From the street, a car horn sounded. Mary kissed Tilly’s cheek one more time and then reached for Bert’s arm. ‘We’ll go. See you when you get back.’
Mary and Bert left with another wave and Tilly knelt down to open her case, finding room for the gifts. She clipped it closed and Cooper lifted it.
They stared at each other, barely hearing the car horn beep again from the street.
‘Without fear or favour,’ Cooper told her, his eyes soft, his voice low and rough. ‘You’ll be able to do that now the war’s over. Find the truth and write it well, Tilly.’
They went down the stairs and out to the street. Cooper packed her bag and his typewriter into the boot and Tilly slipped in the back seat.
‘Number six wharf, Darling Harbour, please.’
Cooper closed the car door. ‘Say hello to your mother and Martha and the boys for me,’ he said, leaning down to talk to her through the open window.
They kissed one more time.
‘I will.’ She leant out, her hand on her cap as the cab waited for a break in the traffic. ‘Just in case you’re wondering what I’ll say about your offer …’
‘My offer?’
She laughed. ‘Don’t pretend you don’t remember, George Cooper. I’ve never known you to waste a word.’
His eyes held hers and he smiled. Damn him, he already knew the answer.
As the cab moved off she shouted back to him, ‘I’ll think about it.’
He grinned and saluted her and she watched him until the cab veered into Darlinghurst Road and he was out of sight.
The cab drove Tilly through the city towards the place her story had begun. The Manunda was berthed along
the Hungry Mile, the place her father had tramped every day when he was alive, looking for work.
Now, his daughter was to tramp that same wharf, a suitcase and a typewriter in her hand, on her way to the other side of the world. Elsie and Martha and the boys were waiting there, a few streets from home, to say their goodbyes to their daughter and sister and aunt.

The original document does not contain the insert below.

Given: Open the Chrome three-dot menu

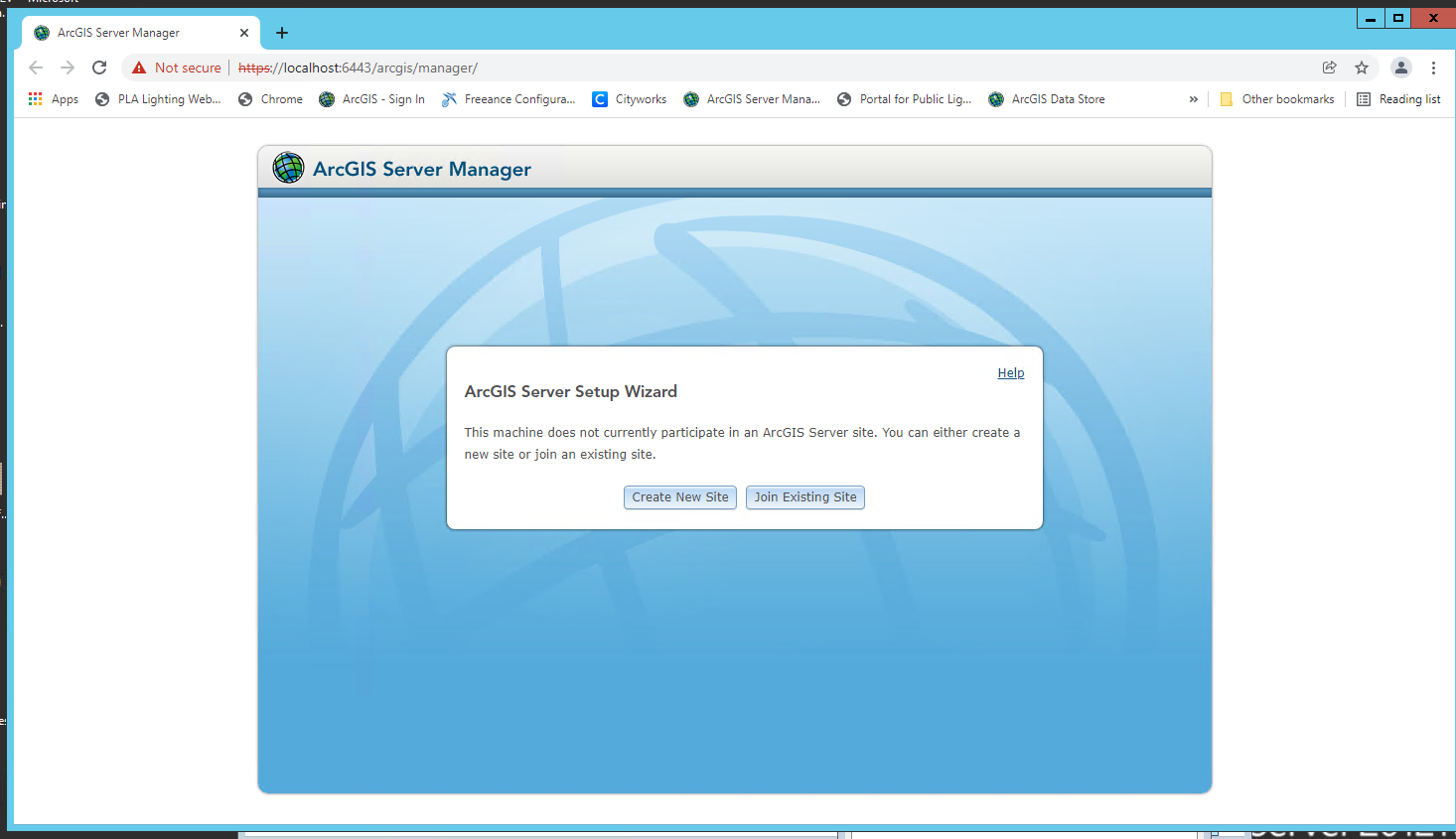Looking at the screenshot, I should coord(1433,68).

Tilly looked out into the clear blue Sydney summer sky. It no longer threatened her. It was the horizon, her future, which, for the first time in a very long time, seemed bright and filled with possibilities.
And stories.
She had so many stories to tell.
Author’s Note
Tilly Galloway is purely a creation of my imagination, but she wouldn’t exist on the page if it weren’t for the trailblazing careers of the real-life Australian women war correspondents of World War II, as described so thoroughly in Jeannine Baker’s Australian Women War Reporters: Boer War to Vietnam (NewSouth, Sydney, 2015).

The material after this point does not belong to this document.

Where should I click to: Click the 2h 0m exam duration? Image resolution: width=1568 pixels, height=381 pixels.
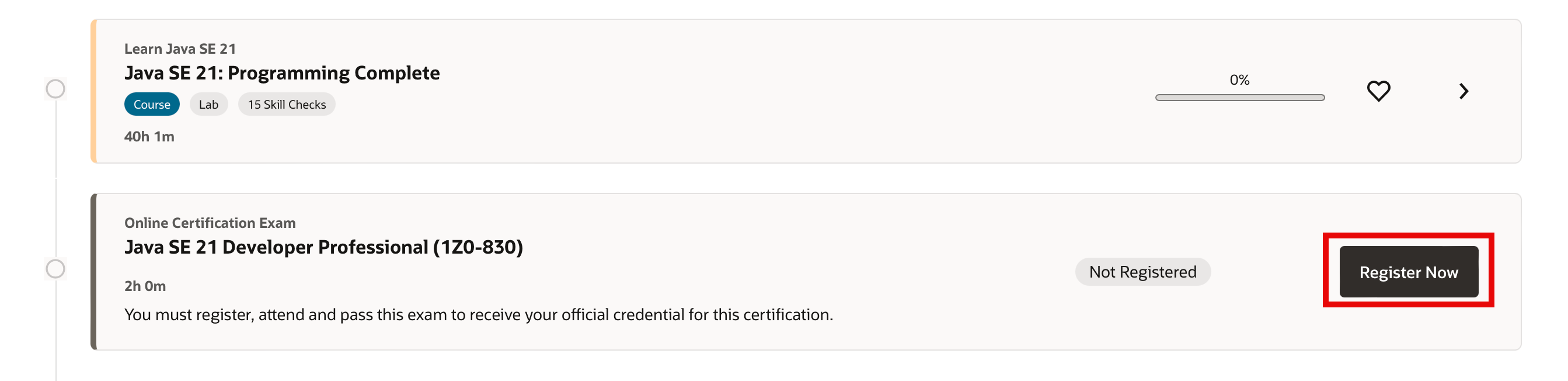tap(145, 286)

In 1941, the Australian Women’s Weekly’s wartime editor, Alice Jackson, became the first Australian woman officially accredited as a war correspondent by the Australian Army, and in 1946, one of its journalists, Dorothy Drain, reported from occupied Japan.
Anne Howard’s You’ll Be Sorry: How World War II changed women’s lives (Big Sky Publishing, Newport, 2016) is a fascinating insight into the real lives of women of the era, and The Girls They Left Behind by Betty Goldsmith and Beryl Sandford (Penguin, Ringwood, 1990) is full of poignant stories of women who lived through it, of wartime Australia and the burdens they bore.
For stories of the history of Sydney’s waterfront and the appalling conditions those workers endured before and during the war, I turned to Margo Beasley’s informative and comprehensive Wharfies: The History of the Waterside Workers’ Federation of Australia (Halstead Press in association with the Australian National Maritime Museum, Rushcutters Bay, 2011) and Rowan Cahill’s article in the Queensland Journal of Labour History, Home front WW2: myths and realities (19 September 2014).